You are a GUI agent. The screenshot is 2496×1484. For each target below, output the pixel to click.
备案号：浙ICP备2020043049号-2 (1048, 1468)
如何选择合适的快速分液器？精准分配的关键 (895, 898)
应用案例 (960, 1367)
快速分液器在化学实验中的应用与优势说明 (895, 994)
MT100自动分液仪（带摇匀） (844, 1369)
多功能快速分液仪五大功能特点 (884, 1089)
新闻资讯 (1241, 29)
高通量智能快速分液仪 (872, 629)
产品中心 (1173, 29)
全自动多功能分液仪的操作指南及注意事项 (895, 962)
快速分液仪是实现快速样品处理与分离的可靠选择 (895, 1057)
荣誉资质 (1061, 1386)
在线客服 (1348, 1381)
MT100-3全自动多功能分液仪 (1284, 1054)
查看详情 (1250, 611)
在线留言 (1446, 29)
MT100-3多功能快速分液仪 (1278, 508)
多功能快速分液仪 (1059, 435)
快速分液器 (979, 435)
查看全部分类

> **Your goal**
Please copy, word for word, every line from the first line of the records through the line containing "MT100-3多功能快速分液仪 (1278, 508)", with both of those lines included and nothing else.

> **Solved exercise**
You are a GUI agent. The screenshot is 2496×1484. For each target below, output the pixel to click.
备案号：浙ICP备2020043049号-2 (1048, 1468)
如何选择合适的快速分液器？精准分配的关键 (895, 898)
应用案例 (960, 1367)
快速分液器在化学实验中的应用与优势说明 (895, 994)
MT100自动分液仪（带摇匀） (844, 1369)
多功能快速分液仪五大功能特点 (884, 1089)
新闻资讯 (1241, 29)
高通量智能快速分液仪 (872, 629)
产品中心 (1173, 29)
全自动多功能分液仪的操作指南及注意事项 (895, 962)
快速分液仪是实现快速样品处理与分离的可靠选择 (895, 1057)
荣誉资质 (1061, 1386)
在线客服 (1348, 1381)
MT100-3全自动多功能分液仪 (1284, 1054)
查看详情 (1250, 611)
在线留言 (1446, 29)
MT100-3多功能快速分液仪 (1278, 508)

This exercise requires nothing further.